[Start of Attachment]

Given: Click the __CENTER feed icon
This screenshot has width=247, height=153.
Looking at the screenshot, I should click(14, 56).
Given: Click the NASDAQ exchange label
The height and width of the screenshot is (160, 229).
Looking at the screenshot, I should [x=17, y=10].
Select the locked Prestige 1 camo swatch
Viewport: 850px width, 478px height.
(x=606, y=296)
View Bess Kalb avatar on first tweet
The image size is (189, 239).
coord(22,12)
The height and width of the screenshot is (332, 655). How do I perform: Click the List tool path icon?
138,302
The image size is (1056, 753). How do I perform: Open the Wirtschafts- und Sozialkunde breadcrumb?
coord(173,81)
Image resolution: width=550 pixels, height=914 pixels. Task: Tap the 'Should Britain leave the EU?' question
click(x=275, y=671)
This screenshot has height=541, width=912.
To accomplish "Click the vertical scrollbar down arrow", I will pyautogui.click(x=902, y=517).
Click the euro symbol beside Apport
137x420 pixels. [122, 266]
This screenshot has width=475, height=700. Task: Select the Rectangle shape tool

[End of Attachment]
[Start of Attachment]

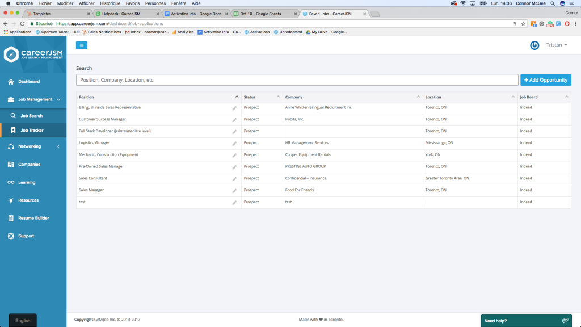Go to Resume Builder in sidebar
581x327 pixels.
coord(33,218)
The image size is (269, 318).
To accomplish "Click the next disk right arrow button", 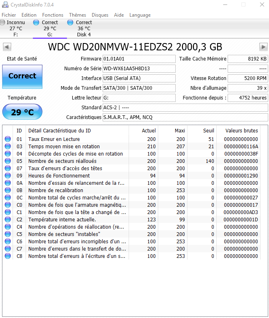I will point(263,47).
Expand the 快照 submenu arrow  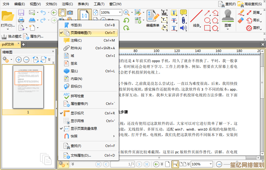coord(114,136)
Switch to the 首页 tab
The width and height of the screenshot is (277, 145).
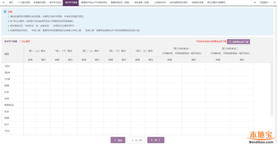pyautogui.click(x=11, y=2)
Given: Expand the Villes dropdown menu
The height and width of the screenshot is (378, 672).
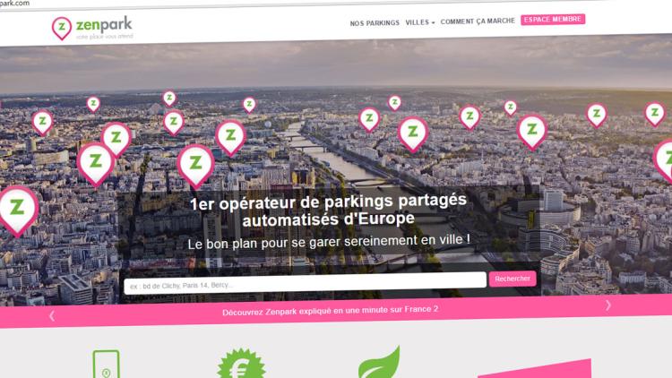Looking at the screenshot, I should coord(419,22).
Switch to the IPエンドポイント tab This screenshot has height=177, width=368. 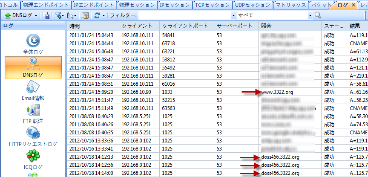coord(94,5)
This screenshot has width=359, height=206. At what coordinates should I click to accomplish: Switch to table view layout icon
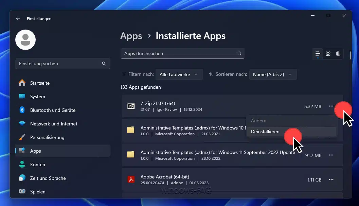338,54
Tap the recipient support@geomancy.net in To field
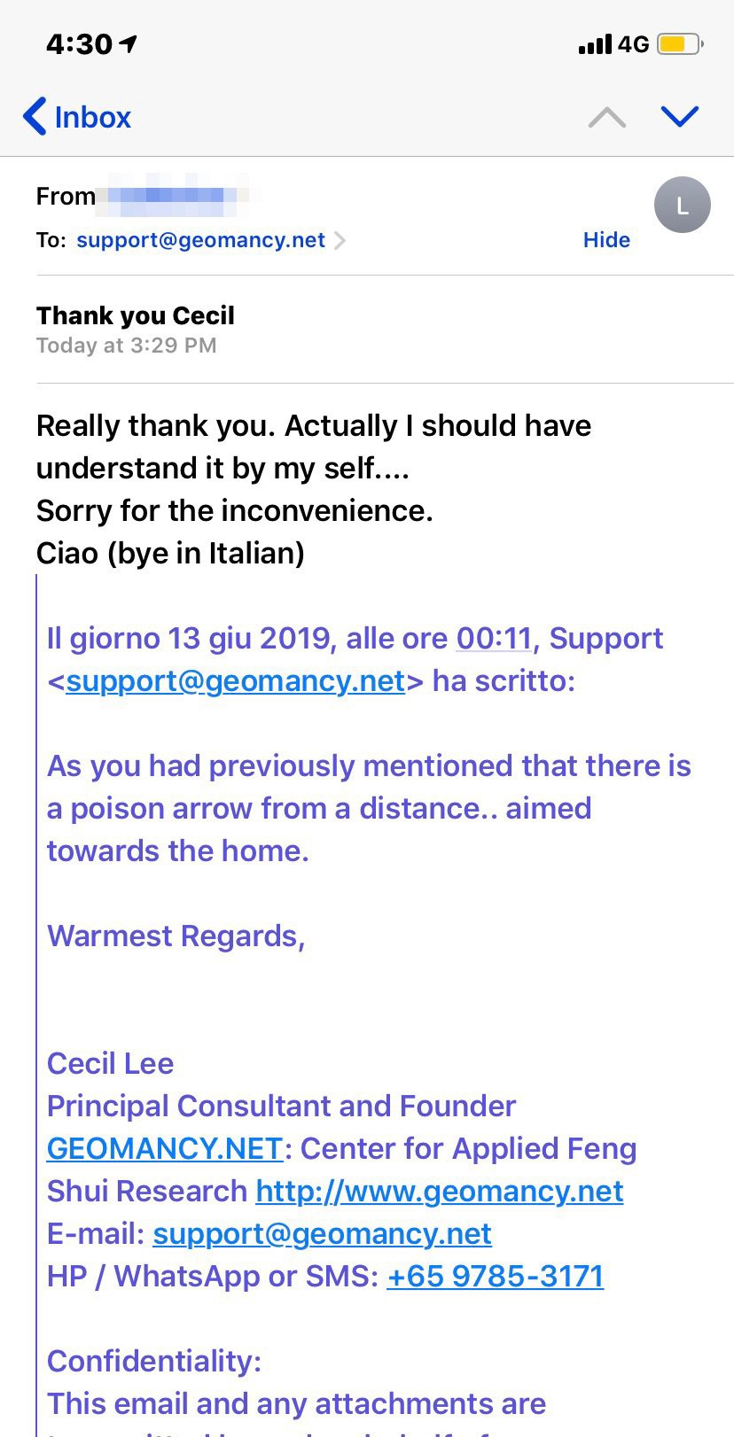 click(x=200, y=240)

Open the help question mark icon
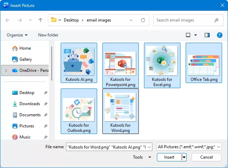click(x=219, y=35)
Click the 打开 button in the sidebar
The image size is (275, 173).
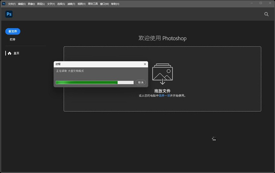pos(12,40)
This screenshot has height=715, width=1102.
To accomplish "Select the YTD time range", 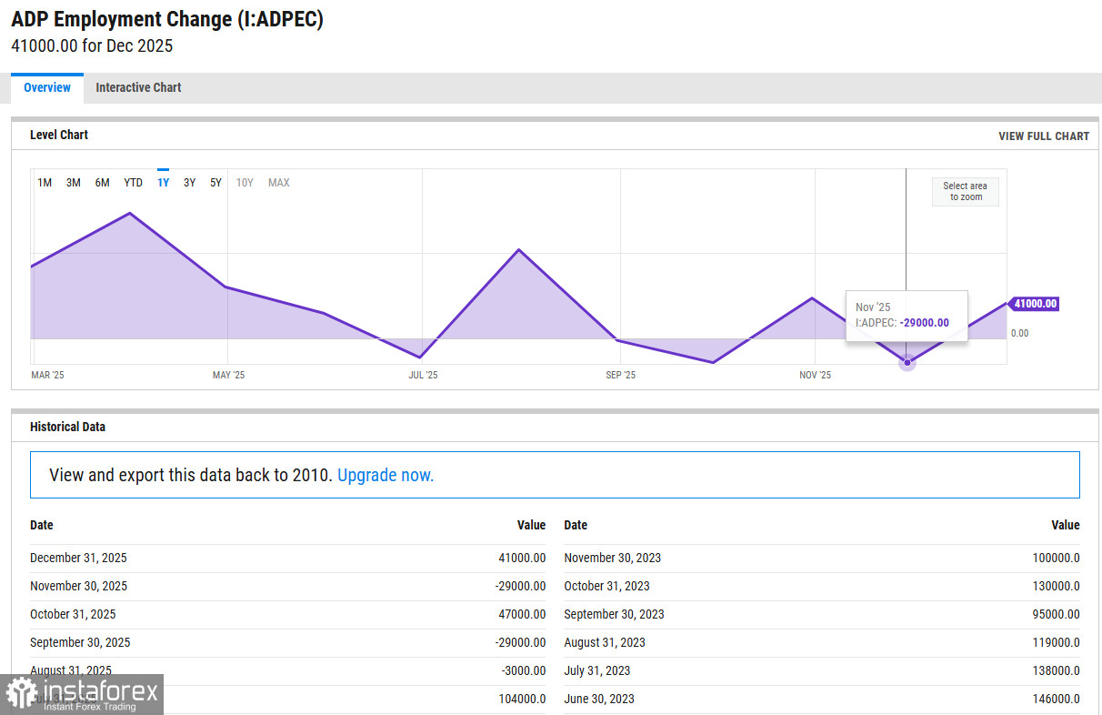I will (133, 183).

[End of Attachment]
[Start of Attachment]

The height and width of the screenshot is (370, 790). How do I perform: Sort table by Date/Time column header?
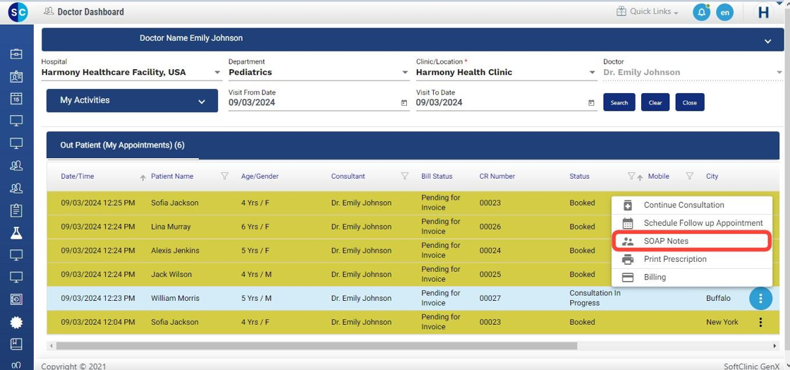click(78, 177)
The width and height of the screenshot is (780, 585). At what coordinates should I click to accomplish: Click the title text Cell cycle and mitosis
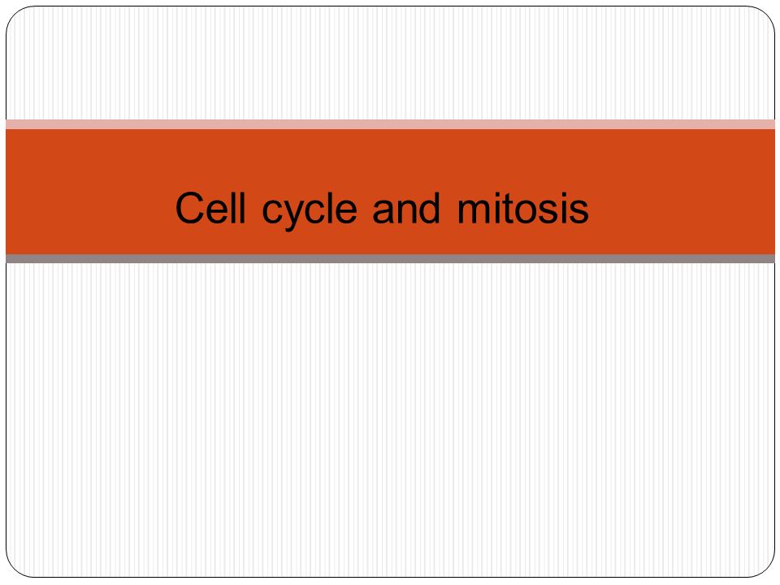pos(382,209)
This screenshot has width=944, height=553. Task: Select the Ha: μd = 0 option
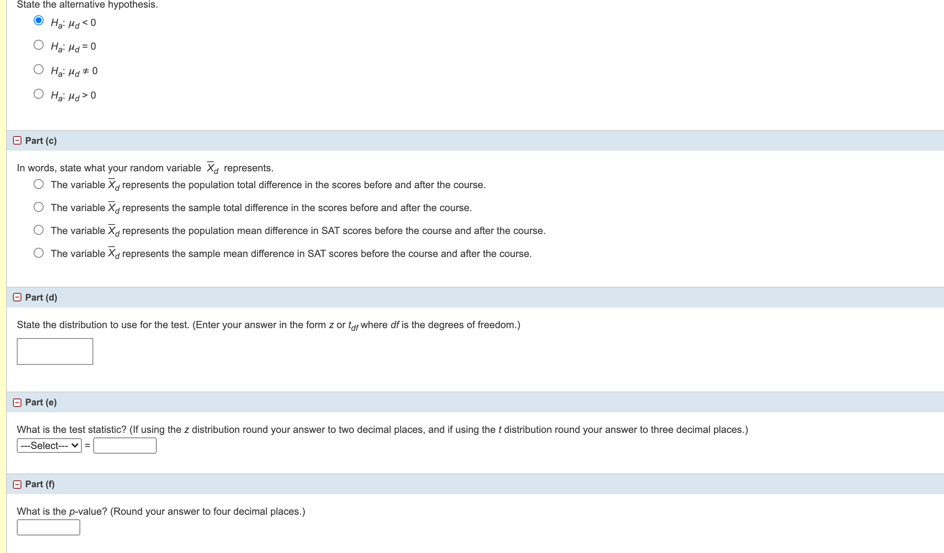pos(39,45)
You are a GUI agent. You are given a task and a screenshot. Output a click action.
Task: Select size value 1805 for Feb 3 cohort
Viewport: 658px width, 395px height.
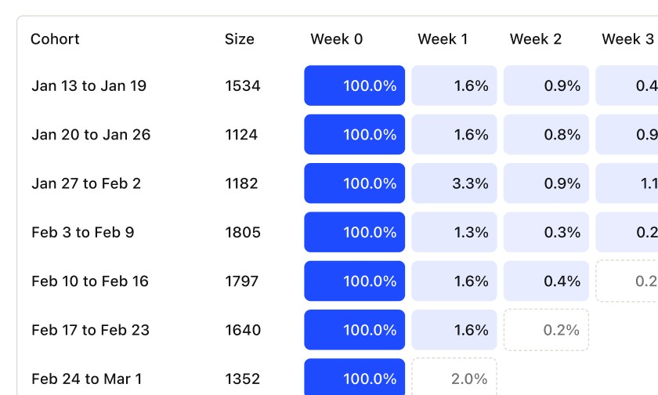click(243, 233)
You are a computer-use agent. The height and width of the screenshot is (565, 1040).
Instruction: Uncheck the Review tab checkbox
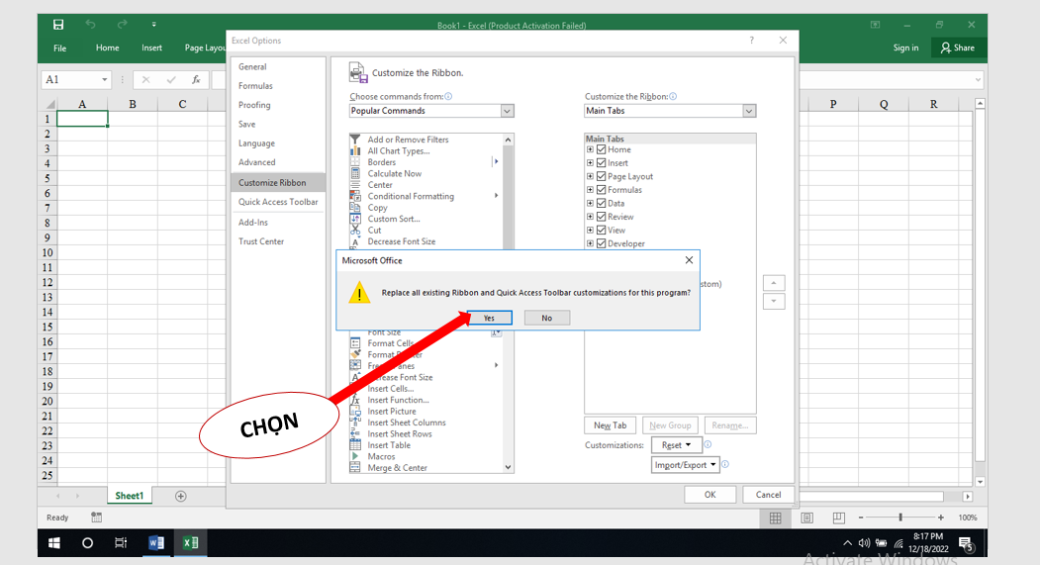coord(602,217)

[End of Attachment]

* **Exercise brief**:
Copy out each line of the records where the string "agent" appears.

* **Worked solution**:
You are a GUI agent. You are given a task and a screenshot. Output a click action.
You are a computer-use agent. The height and width of the screenshot is (565, 1040).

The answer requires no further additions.